Par for Dranes’ career, OKeh didn’t release “Story,” her most commercially viable track. Another dispute over money ended her association with OKeh on a blue note.

There were Dranes sightings here and there as the years wore on, but, really, if you weren’t a member of a black Pentecostal church from the ‘20s through the ‘40s, you had almost no chance of ever seeing Arizona Dranes perform.

Her last known public appearance was in Cleveland in 1947, when she was billed the “Famous Blind Piano Player From Chicago.”

She spent the last years of her life in Los Angeles, where her old friend Bishop Crouch bought the Lincoln Theater on Central Avenue in 1961 and turned it into the Crouch Temple.
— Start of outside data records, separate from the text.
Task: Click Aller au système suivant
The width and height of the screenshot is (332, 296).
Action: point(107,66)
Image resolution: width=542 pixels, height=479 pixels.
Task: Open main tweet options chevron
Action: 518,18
She was at an assisted living facility in Signal Hill, Cal. when she had the “acute cerebro-vascular accident” (stroke) that ended her life on July 27, 1963. Never married, her occupation at the time of death was missionary.

Arizona Dranes was buried at the Paradise Memorial Park in Santa Fe Springs, Calif., but no one knows exactly where her body is today.

Investigators discovered in 1995 that the cemetery had reached capacity 10 years earlier, so the owners were digging up bodies in the older sections and reselling plots.

According to the 1963 burial record, Dranes was laid to rest in one of the recycled plots. Her remains were most likely moved to a mass grave, which was seven feet high and 50 feet wide.

Ghastly to think a pious force of nature would meet such a cruel state of disregard, but Pentecostals, like all Christians, see the body as just a sack for the soul.

Bye and bye, she’s gone to see the King. That how it ends for Arizona Dranes, gospel music pioneer.